■ WHAT TO PRODUCE: Only the lines from the one that contains "Click the TV icon for 电视剧" through the end of the entries, both included, should be transcribed, exactly and without pictures.

*** RECORDED INFORMATION Section Begins ***

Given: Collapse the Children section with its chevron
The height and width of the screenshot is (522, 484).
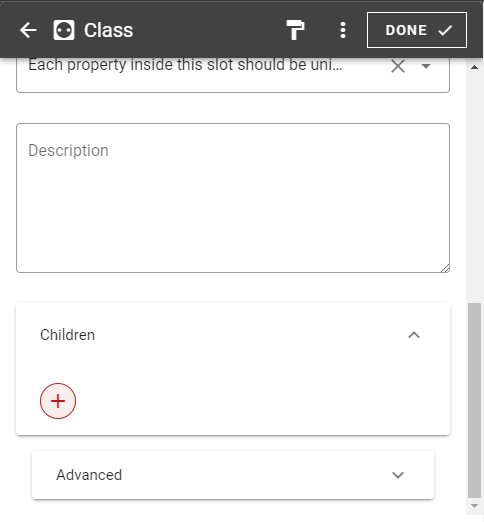Looking at the screenshot, I should click(414, 335).
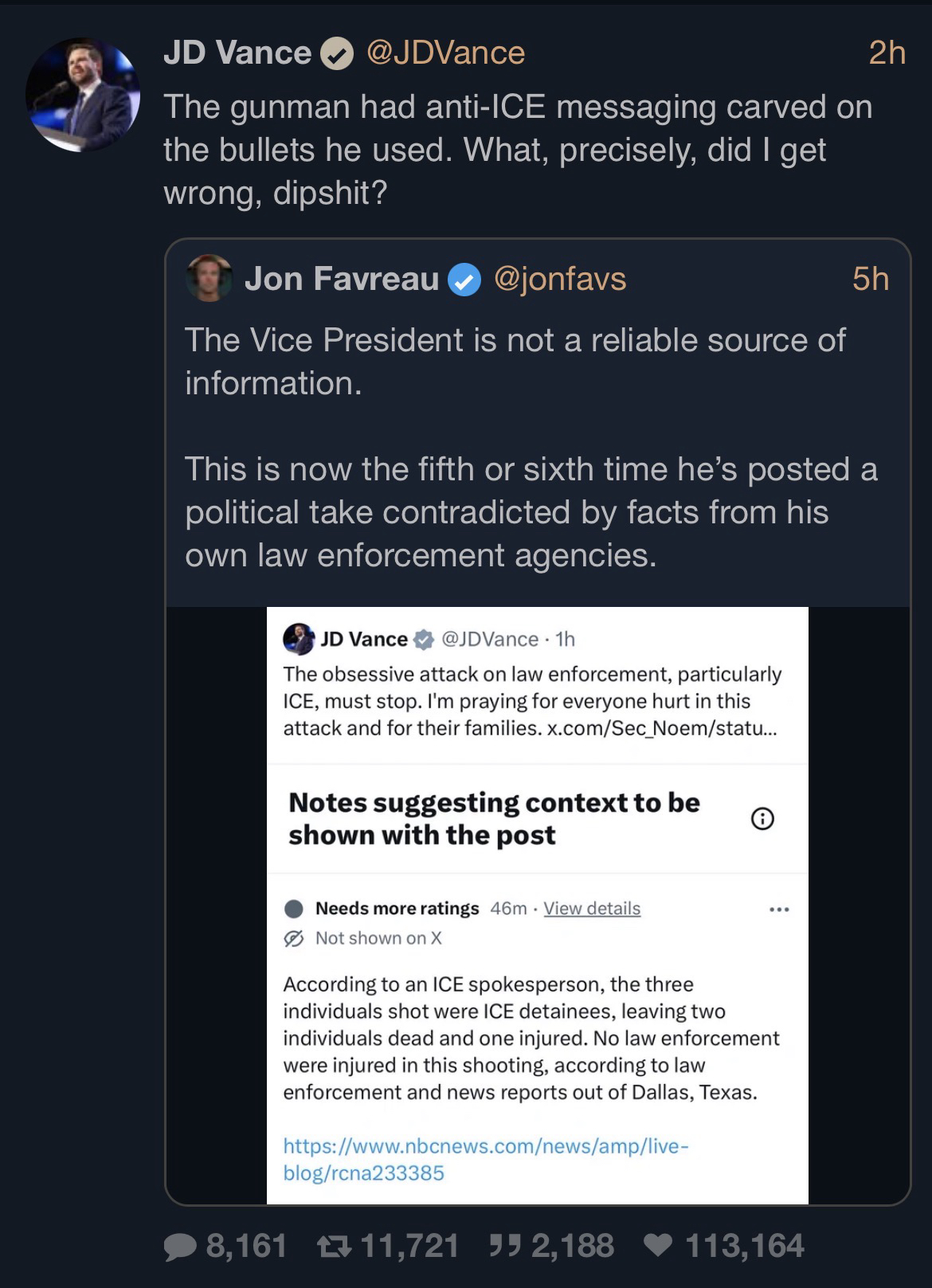Viewport: 932px width, 1288px height.
Task: Open the nbcnews.com live blog link
Action: click(484, 1159)
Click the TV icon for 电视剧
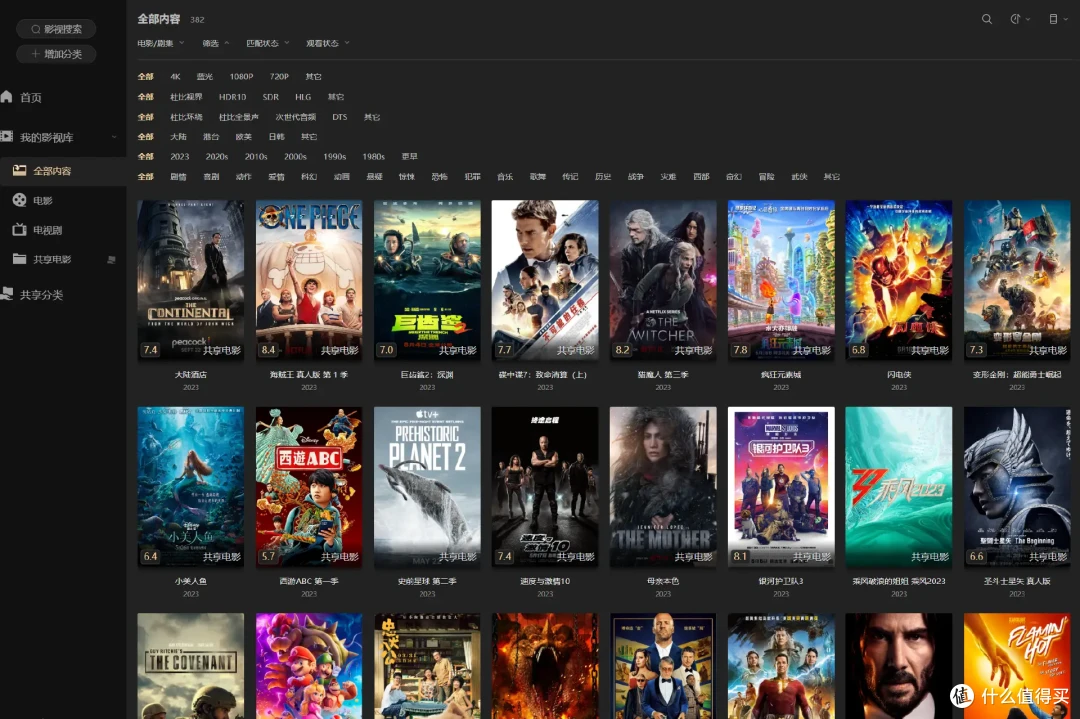The height and width of the screenshot is (719, 1080). 19,230
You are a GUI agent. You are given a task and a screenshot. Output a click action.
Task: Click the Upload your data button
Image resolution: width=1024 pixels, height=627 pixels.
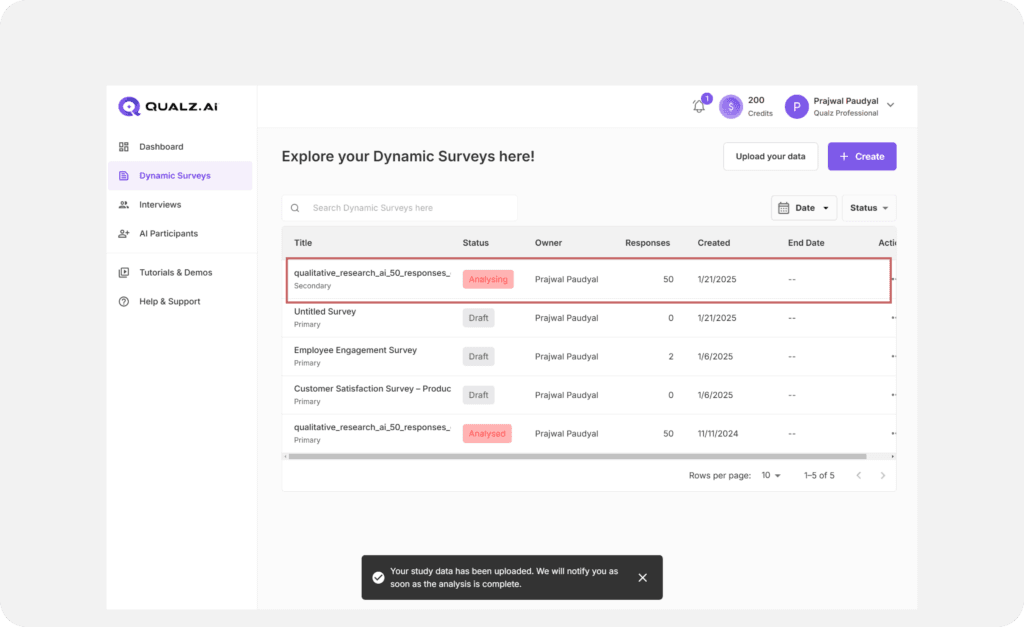(x=770, y=156)

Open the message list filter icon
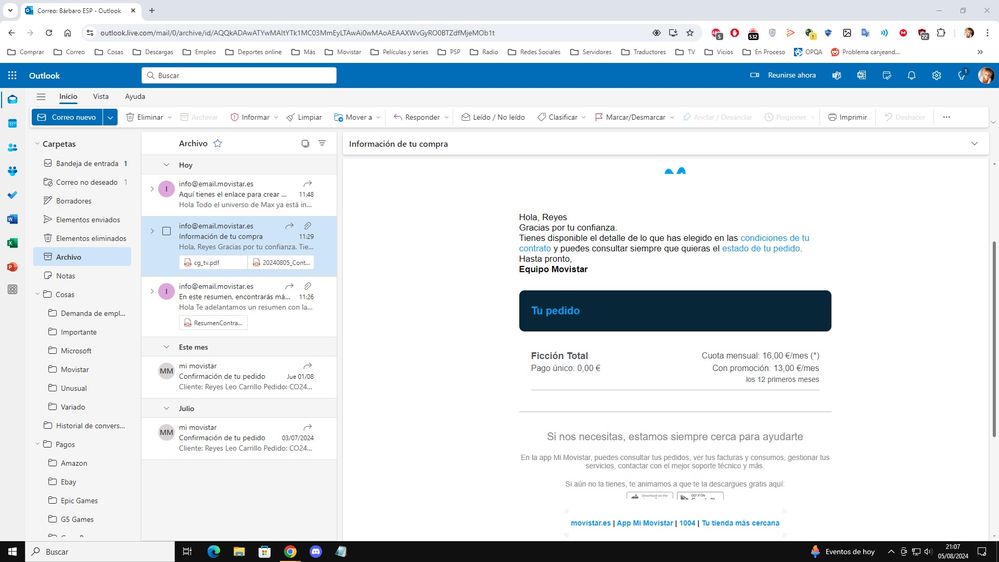point(322,144)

*** RECORDED INFORMATION Section Ends ***

■ COMPLETED TASK:
Click the TV icon for 电视剧
The height and width of the screenshot is (719, 1080). 19,230
You are a GUI agent. You are given a task and a screenshot. Output a click action.
Task: Click the Upload your data button
Image resolution: width=1024 pixels, height=627 pixels.
(x=770, y=156)

Open the message list filter icon
point(322,144)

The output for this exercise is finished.